**Consigne écrite 1:** Quelles lignes des enregistrements contiennent la chaîne "resource" ? Filtrez-les en recopiant chacune d'elles, en respectant la casse.

**Extrait fourni:**
++++++++

Publié le 21/09/2021

Bien que les inondations de juillet 2021 aient principalement touché la région de Liège, la province du Brabant wallon n’a pas non plus été épargnée. Deux églises en particulier ont été impactées par la montée des eaux : celles de Wavre et de Basse-Wavre. Le CIPAR s’est rendu sur place pour constater l’étendue des dégâts occasionnés au patrimoine religieux.

Église Saint-Jean-Baptiste de Wavre

Situé dans le centre-ville de Wavre, cet édifice a été construit en grande partie au XVe siècle. En façade, sa tour-clocher massive qui alterne des bandeaux de brique rouge et de pierre calcaire blanche se reconnaît de loin. Cette église a fortement été touchée par les inondations : de l’eau boueuse est montée jusqu’à 45 cm dans la nef. Le chœur, surélevé de quelques marches, a heureusement été épargné. En extérieur, le grès ferrugineux des murs a été endommagé, de même que la porte d’entrée.

++++++++

**Consigne écrite 2:** Comment traduire en anglais cette phrase de l'extrait sur les églises inondées de Wavre : « Le chœur, surélevé de quelques marches, a heureusement été épargné. » ?

**Un bloc de données:**
++++++++

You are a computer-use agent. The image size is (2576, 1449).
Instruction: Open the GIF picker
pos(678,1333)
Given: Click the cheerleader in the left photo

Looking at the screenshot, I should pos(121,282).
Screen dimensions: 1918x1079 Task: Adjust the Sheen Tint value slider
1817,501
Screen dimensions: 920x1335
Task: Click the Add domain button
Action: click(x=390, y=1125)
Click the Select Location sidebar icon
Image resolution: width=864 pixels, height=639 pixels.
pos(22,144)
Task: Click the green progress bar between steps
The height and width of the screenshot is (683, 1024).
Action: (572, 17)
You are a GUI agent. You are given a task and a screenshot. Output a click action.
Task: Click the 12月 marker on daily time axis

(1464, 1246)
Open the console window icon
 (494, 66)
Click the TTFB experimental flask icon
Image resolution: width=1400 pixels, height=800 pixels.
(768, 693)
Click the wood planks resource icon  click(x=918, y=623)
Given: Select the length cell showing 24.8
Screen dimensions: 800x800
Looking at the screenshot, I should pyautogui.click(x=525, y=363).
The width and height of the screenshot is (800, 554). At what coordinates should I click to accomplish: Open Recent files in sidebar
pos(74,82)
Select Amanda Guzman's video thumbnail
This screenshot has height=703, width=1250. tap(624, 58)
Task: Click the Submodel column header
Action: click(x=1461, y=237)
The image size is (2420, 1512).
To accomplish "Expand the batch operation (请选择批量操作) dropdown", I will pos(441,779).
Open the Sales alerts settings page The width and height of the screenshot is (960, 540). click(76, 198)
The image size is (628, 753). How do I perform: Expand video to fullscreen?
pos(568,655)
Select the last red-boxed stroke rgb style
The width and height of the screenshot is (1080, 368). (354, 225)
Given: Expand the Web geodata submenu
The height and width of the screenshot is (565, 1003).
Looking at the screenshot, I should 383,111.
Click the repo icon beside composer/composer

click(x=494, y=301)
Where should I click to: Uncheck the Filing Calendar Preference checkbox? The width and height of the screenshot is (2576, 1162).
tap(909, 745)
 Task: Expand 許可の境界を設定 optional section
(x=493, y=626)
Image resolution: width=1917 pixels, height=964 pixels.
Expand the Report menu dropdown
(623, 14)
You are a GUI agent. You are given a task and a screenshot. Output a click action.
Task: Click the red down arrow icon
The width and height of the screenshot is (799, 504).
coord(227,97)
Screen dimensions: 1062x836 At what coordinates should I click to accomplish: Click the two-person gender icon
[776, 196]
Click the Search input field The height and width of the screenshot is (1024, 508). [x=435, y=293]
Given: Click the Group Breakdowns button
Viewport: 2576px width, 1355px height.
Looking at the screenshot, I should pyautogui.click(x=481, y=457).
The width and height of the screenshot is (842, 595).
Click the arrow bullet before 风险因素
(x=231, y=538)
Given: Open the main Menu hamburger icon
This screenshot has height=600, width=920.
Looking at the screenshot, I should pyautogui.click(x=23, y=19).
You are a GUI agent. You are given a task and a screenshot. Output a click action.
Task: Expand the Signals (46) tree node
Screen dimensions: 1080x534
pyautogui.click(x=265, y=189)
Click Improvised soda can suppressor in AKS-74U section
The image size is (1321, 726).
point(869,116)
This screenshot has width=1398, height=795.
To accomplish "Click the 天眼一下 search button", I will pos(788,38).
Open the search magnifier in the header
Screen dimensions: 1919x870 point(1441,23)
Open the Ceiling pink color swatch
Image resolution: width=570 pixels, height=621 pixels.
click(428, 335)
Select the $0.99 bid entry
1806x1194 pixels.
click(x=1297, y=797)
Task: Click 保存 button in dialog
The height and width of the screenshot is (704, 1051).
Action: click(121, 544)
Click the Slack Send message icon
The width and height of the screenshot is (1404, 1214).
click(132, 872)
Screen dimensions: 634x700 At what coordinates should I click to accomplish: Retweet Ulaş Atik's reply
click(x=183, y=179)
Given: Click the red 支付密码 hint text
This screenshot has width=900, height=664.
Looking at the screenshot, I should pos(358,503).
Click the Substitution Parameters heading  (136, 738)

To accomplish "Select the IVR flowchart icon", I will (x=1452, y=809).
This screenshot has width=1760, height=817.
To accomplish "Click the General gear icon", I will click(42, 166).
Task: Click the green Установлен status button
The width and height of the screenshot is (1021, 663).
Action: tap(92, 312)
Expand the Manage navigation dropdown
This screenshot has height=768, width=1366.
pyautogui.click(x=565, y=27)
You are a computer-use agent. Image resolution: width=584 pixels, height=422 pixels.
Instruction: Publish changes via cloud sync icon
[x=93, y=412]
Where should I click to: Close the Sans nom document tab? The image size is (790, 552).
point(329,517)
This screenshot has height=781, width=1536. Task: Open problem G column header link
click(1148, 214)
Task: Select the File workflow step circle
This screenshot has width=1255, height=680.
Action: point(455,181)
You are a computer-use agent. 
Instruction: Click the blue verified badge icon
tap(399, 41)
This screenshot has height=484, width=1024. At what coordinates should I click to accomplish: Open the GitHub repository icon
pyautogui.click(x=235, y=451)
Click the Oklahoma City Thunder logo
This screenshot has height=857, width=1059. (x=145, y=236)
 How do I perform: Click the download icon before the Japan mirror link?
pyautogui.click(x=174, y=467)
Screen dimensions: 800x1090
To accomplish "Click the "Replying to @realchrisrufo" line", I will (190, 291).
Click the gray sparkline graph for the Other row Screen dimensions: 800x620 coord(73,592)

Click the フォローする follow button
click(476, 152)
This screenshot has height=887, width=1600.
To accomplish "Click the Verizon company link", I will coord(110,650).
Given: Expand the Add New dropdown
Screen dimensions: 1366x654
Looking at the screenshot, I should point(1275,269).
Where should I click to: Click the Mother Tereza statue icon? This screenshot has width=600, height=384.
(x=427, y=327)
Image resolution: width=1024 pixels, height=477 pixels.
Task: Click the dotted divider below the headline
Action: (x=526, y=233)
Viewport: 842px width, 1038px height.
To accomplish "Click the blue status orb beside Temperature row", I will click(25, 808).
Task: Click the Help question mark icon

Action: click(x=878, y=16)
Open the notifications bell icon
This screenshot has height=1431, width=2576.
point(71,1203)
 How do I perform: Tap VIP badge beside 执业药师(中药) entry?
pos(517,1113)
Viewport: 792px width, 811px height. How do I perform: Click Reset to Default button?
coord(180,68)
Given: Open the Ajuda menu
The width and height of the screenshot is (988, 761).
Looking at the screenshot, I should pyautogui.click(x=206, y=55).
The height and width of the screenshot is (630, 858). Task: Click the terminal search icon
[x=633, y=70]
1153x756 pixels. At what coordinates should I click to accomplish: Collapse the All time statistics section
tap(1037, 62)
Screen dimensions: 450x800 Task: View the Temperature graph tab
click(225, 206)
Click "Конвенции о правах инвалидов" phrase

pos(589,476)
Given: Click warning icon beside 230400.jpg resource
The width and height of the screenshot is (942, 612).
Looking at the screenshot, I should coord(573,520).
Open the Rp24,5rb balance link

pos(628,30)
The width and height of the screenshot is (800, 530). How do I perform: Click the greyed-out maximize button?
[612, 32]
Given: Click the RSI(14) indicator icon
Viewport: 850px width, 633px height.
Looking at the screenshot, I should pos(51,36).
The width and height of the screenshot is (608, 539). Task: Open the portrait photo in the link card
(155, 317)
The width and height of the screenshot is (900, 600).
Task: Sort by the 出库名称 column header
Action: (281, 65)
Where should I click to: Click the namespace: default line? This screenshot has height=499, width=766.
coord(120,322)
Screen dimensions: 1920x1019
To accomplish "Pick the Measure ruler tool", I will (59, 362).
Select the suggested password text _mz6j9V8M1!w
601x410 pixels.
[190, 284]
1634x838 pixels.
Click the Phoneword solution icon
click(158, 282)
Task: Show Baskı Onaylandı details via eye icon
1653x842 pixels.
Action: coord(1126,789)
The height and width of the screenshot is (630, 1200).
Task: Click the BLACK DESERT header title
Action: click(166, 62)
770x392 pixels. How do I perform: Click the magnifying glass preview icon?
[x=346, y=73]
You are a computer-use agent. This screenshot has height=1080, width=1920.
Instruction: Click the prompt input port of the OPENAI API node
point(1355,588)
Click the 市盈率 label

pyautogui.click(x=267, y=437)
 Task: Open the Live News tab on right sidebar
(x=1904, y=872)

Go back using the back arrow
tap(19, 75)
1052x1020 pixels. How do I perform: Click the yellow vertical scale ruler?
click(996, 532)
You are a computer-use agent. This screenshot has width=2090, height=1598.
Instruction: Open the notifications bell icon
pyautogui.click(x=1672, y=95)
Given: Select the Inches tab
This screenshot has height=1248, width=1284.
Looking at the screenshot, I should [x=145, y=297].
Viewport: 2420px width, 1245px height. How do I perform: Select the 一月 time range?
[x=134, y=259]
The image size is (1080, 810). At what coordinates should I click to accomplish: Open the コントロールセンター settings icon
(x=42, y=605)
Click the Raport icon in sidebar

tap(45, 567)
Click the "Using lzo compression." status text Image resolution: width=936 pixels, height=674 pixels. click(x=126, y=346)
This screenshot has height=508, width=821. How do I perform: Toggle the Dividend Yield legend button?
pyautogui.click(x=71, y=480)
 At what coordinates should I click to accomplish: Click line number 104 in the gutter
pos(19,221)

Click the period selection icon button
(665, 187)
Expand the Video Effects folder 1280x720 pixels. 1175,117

++++++++

**Corrigé écrit 1:**
Click the wood planks resource icon  click(x=918, y=623)
Given: Click warning icon beside 230400.jpg resource

**Corrigé écrit 2:** The choir, raised by a few steps, was fortunately spared.